Le macronisme contre les élites (sic)

[Billet]

Vous en avez probablement entendu parler : lors d’une réunion de soutien au peuple palestinien organisée à Sciences Po Paris en début de semaine dernière, une étudiante juive aurait été interdite d’entrée dans un amphi car juive.


Par Joséphine


Immédiatement, certains médias ont monté l’affaire en épingle, aux avant-postes desquels Europe 1, le JDD et C-news, bref, la galaxie Bolloré. Ils sont bientôt repris par Macron et Attal, arrivé sur place quelques heures plus tard pour dénoncer en citant Mao que « le poisson qui pourrit par la tête ». Même la ministre compétente Sylvie Retailleau y est allée de sa déclaration empreinte de gravité, perpétuant les discours en vogue depuis quelques années : l’enseignement supérieur est gangrené en France par le wokisme islamo-gauchiste, les étudiants étant manipulés par un gang d’idéologues grimés en professeurs. Très vite, le RN qui relativise en permanence le savoir universitaire pour y substituer ses avis et opinions ainsi qu’une partie des centristes qui entend exister contre la Nupes, ont multiplié les prises de position publiques, participant à faire gonfler l’intox, se posant en héros de l’anti-racisme, de la laïcité et de l’arc républicain, bons sentiments à l’appui, et au diable la fiabilité de l’info. De Bernard Cazeneuve aux zemmouristes en passant par Aurore Bergé, une grande danse de la joie s’est organisée autour de la dénonciation du dogmatisme d’ultra-gauche qui terrorise donc Sciences Po.

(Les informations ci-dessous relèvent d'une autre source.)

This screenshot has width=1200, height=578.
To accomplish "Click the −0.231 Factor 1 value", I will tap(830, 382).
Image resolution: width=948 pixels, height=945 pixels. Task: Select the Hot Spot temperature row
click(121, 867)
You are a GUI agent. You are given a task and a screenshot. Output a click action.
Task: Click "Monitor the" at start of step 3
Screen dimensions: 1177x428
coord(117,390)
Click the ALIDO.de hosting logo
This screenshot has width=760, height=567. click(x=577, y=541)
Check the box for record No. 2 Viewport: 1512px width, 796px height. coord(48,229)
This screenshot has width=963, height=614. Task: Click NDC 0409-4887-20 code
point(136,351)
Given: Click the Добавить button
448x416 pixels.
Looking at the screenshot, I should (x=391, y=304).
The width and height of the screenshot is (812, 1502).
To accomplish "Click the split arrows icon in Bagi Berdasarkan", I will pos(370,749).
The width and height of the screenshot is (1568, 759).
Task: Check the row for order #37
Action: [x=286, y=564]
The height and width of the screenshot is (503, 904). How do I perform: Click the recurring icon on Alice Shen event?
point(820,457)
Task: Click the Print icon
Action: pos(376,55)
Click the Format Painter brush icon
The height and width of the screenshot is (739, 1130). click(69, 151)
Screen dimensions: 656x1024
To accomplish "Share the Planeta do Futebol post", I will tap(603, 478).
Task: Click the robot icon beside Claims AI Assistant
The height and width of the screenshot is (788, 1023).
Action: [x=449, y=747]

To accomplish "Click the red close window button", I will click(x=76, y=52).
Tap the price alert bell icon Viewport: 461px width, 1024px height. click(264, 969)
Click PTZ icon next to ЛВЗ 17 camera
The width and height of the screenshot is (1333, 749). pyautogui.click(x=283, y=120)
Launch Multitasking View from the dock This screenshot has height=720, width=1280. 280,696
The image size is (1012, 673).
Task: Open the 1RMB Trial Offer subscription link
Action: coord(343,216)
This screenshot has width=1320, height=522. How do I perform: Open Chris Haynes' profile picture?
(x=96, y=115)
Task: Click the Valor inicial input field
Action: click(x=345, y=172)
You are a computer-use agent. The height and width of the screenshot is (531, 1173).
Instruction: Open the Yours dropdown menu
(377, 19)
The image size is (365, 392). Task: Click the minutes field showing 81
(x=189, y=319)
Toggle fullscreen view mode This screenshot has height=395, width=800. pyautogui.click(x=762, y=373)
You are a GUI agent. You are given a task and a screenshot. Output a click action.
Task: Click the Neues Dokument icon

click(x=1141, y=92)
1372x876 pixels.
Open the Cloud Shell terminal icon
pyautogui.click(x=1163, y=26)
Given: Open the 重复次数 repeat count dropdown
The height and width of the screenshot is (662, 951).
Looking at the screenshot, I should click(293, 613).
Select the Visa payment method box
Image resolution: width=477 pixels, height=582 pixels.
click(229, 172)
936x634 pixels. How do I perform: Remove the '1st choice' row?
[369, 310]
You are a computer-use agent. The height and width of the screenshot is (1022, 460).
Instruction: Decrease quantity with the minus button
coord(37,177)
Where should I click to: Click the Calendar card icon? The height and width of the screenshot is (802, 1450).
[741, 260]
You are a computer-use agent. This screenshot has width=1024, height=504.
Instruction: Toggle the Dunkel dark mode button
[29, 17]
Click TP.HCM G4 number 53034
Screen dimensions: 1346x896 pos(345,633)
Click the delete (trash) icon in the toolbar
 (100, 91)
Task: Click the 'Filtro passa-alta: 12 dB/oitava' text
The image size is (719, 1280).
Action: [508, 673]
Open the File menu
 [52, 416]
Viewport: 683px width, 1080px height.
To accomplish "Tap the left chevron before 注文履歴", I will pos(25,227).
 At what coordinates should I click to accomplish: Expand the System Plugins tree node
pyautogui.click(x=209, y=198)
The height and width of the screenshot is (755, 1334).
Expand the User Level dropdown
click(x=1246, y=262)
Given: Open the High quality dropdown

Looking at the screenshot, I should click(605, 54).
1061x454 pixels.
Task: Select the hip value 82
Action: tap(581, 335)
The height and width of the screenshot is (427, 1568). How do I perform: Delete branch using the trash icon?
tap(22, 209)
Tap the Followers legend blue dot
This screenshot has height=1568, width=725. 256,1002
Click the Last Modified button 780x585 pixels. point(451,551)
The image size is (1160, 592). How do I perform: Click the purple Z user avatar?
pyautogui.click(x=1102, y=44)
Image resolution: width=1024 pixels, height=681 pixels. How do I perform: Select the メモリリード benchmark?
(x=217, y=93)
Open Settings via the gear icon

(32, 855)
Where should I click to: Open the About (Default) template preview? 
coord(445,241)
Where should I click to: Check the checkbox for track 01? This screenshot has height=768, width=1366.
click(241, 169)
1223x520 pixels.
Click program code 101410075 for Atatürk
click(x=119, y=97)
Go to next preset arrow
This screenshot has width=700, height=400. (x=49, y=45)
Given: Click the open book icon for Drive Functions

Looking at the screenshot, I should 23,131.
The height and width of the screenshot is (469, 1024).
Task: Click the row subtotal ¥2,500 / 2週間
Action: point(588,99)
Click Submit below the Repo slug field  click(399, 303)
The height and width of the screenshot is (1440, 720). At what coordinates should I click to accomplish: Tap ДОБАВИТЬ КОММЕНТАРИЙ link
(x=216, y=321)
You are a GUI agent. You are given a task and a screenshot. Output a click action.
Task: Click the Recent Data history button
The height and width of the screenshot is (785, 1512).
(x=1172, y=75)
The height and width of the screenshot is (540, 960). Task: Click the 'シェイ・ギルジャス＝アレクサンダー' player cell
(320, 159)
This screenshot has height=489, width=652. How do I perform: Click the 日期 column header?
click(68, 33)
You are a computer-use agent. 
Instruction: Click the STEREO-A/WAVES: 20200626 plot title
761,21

Pourtant, lorsque l’on remonte aux sources de l’info, notamment Le Parisien puisqu’on lit les quelques journalistes qui ont enquêté sérieusement, force est de constater que :
– l’étudiante en question n’a pas entendu des propos supposés antisémites
– l’étudiante est membre de L’Union des Étudiants Juifs de France (UEJF) et que ce sont deux de ses camarades qui affirment avoir entendu le propos “toi t’es une sioniste, tu ne rentres pas”, sans aucune preuve ni autres témoins
– que l’étudiante en question a pu entrer dans l’amphi
– que l’étudiante en question avait déjà participé à des réunions de ce type, filmant les participants et diffusant leurs images sur twitter (X), interrompant une minute de silence pour les victimes civiles palestiniennes par des hurlements “Hamas Assassins”
– que des étudiants juifs de Sciences Po ont participé à la réunion sans aucun souci et qu’ils dénoncent l’attitude de l’UEJF en ce qui concerne le conflit israélo-palestinien et leurs méthodes d’intimidations envers ceux qui soutiennent les civils palestiniens.

La critique violente du milieu universitaire

Pour autant, les macronistes, le centre-gauche proche du Printemps Républicain – façon Valls et les éditocrates de Franc Tireur – et la fachosphère se sont retrouvés une nouvelle fois sur la même ligne, de plus en plus inquiétante, de critique violente et relativisante du milieu universitaire, censé avoir sombré dans la pure idéologie, niant les méthodes propres aux disciplines des sciences sociales, l’épistémologie de la recherche, le fort contrôle du débat savant entre pairs spécialistes et tout un corpus de concepts communément admis depuis plus de 60 ans. Les universitaires ne feraient plus que pondre d’infâmes opinions que le bon sens populaire cher à l’extrême-droite ou le pragmatisme responsable affiché par le Président de la République doivent redresser avec vigueur et courage. On se souvient de la polémique lancée par l’alors ministre de l’enseignement supérieur Frédérique Vidal, qui avait promis une enquête interne menée par le CNRS au sujet de « l’ensemble des courants de recherche en lien avec l’islamo-gauchisme » à l’été 2021, quelques mois avant la présidentielle. Enquête bien entendu jamais menée, le CNRS ayant décliné la proposition et l’agenda médiatique ayant trouvé un autre sujet « droite friendly » sur lequel porter son dévolu.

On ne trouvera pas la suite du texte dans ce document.